#### SOURCE ####
Yet it is annoying, he thinks to himself, how arbitrarily these women move around, enjoying others but not him. He is the one clothed with societal power. Women are arbitrary, he thinks, because they move randomly.

Other men are social actors, however, and can be appealed to. He lives in a world of men. “Men have reason.”

Yet it is the women who have the deeper reason for having been societally disenfranchised. They perceive that the public self concerns relates only to the degree of free ride that society gives the individual. In itself, it is meaningless.

But the publically defined patriarch still beats his breast and laments the harshness of the world.

Madness and Nature

UPDATED:  I now maintain that the motif of “castration” in Lacan is nothing other than Judeo-Christianity expressing its hatred for the natural and for nature.   It’s not necessary to castrate the emotions in order to enter civilization.   For this reason, Deleuze and Guattari’s idealization of schizophrenia as the quintessential anti-Oedipal state misses the point dramatically.  Naturalness, not schizophrenia, should be condoned as a form of liberation from domination.  Furthermore, the problem of domination should be understood rather more ideologically, and less straight-forwardly psychologically, than they appear to understand it.
#### DATA EXCERPT ####
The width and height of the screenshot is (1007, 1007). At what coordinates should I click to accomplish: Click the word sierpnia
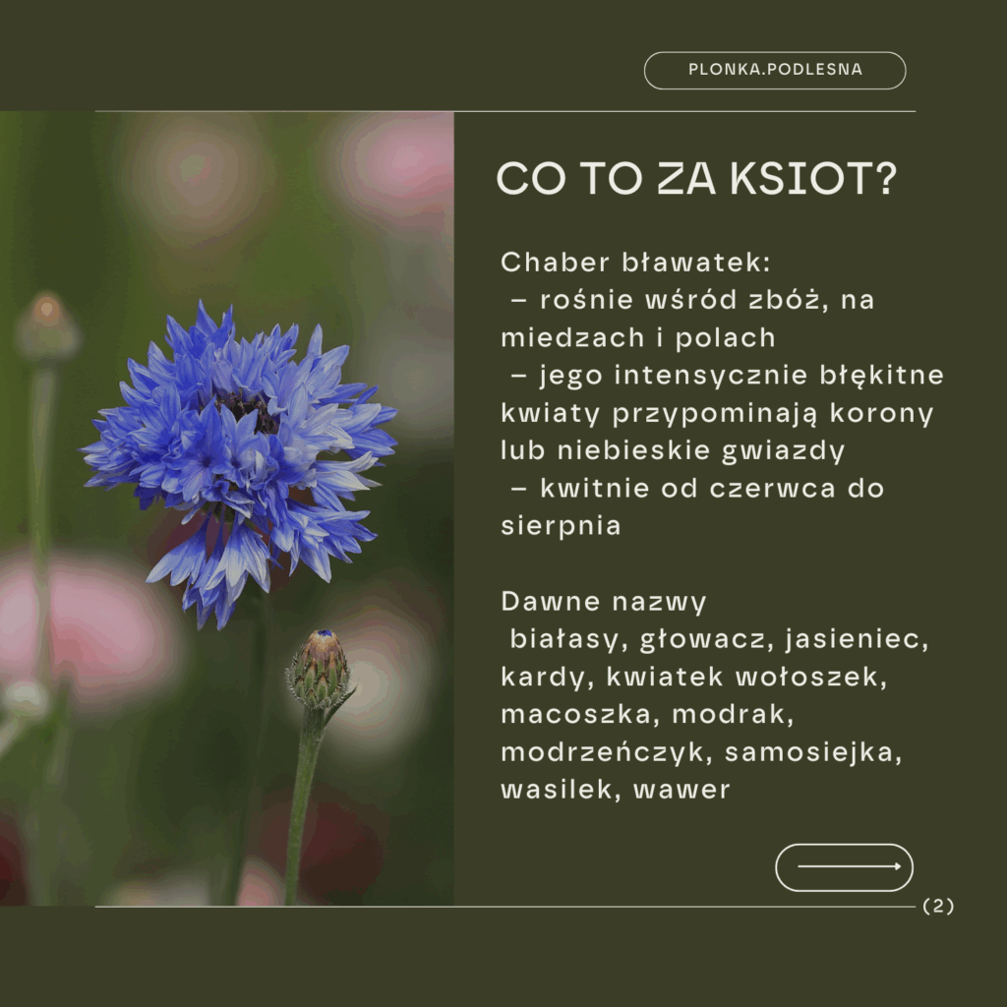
####
• _TASK INSTRUCTIONS_
[A] In the passage on patriarchy and madness, what does the writer say should be condoned as a form of liberation from domination?
[B] List every thinker named in the passage on patriarchy and madness.
[C] Extend the passage on patriarchy and madness, carrying on after its final sentence.
None of the material is needed here.

• _OUTPUTS_
[A] Naturalness, not schizophrenia.

[B] Lacan, Deleuze, Guattari

[C]
*************************************

And to refine my thesis statement: Marechera did not have an overall MAD disposition towards the world. He was extremely clear-minded in his embrace of the ideals of political freedom and in his self-expression through his art.

1. In the matter of his passion for art, it is likely that Marechera embraced a certain conceptual and practical dichotomy between art and life. And what if Marechera was odd? — What if there was an element of the schizoid in him that compelled this kind of a practical and conceptual division in his mind? This does not imply that his overall disposition towards life was one of madness in the sense of being unable to distinguish truth from fiction. If he was schizoid — and I’m not quite clear what this means in terms of access to one’s own emotional states and giving them a clear reading, which Marechera obviously did — well, he was never schizophrenic. There is no evidence for the latter state of being in Marechera’s work or life.

2. In the matter of his embrace of political freedom, we see a highly intelligent strategy to become, and to remain free. However, the kind of freedom Marechera embraced was a very radical freedom. His desire not to be controlled might seem a bit extreme from the point of view of those who have experienced more benevolent handling from those in power over them. Yet from the point of view of his own experiences, the logic of avoiding control once one has hard-won one’s own freedom makes acute sense. A further disincentive against being controlled would have been the psychological trauma instilled in him by his early experiences of being reduced to the violent happenings of ‘the ghetto’.

Having said all this, ultimately I want to hedge towards a more radical thesis:

Marechera is actually the uncastrated man — the one who defies the necessity of castration as a feature of being civilised.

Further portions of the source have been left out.